Coronavirus en Algérie : le variant Delta serait plus létale que les autres

Algérie – Le président de la Société algérienne d’immunologie, Kamel Djenouhat, s’est montré particulièrement inquiet face à la prolifération du variant Delta du coronavirus SARS-CoV-2. 

Après quelques mois de stabilité, la pandémie reprend de la vigueur un peu partout dans le monde. Les cas, les hospitalisations et les admissions aux soins intensifs sont, de nouveau, en hausse, notamment sur le territoire national. Selon beaucoup de spécialistes, ce rebond épidémiologique inopiné est principalement lié à la propagation des mutations. Parmi elles, figurent le variant Delta du coronavirus, qui représente une réelle menace en Algérie. 
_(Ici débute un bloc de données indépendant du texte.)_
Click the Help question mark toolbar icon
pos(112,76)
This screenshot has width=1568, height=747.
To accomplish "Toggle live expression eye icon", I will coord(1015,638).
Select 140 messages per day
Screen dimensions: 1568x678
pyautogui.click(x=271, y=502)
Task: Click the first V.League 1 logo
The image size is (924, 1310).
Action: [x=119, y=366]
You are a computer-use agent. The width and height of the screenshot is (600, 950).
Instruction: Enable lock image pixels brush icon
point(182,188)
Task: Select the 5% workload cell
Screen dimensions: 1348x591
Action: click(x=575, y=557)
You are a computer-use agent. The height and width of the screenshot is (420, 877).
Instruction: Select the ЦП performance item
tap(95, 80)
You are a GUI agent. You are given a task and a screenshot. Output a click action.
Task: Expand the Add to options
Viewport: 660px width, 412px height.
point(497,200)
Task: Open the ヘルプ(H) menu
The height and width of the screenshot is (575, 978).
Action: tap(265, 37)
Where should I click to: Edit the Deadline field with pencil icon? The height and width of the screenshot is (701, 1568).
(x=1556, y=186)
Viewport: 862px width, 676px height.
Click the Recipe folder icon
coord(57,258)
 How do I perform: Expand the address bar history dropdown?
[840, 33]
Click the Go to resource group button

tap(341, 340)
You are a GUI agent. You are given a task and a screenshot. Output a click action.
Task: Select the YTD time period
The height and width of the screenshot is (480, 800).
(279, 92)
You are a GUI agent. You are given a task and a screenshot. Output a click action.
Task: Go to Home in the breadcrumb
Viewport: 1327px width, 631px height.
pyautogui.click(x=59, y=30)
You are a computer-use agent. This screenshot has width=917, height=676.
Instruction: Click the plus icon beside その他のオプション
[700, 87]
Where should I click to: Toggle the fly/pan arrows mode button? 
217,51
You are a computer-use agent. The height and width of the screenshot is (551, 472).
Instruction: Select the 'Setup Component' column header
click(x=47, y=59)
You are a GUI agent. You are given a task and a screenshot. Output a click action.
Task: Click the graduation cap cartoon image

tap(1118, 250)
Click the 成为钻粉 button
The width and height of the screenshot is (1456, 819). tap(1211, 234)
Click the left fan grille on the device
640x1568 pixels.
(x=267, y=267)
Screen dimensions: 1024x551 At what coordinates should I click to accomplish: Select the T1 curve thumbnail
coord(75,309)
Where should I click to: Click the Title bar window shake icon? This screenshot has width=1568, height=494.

Initialement identifié en Inde, le variant Delta est en grande partie responsable de la flambée épidémique. Celle à laquelle se heurtent plusieurs États, à l’instar de ceux du continent africain. Cette nouvelle souche met également sous pression le gouvernement algérien et le conduit même vers la remise en place des restrictions sanitaires. Une conjoncture que Kamel Djenouhat décrit comme étant délicate et assez préoccupante. 

« Avec l’actuelle vague de la Covid-19, le patient peut être en danger de mort. Elle peut s’avérer très fatale même chez les personnes ayant une couverture vaccinale complète ». C’est en effet ce dont s’est alarmé le responsable de la Société algérienne d’immunologie. Le professeur Djenouhat s’est exprimé, ce 24 juillet 2021, sur les ondes de la radio régionale de Sétif. 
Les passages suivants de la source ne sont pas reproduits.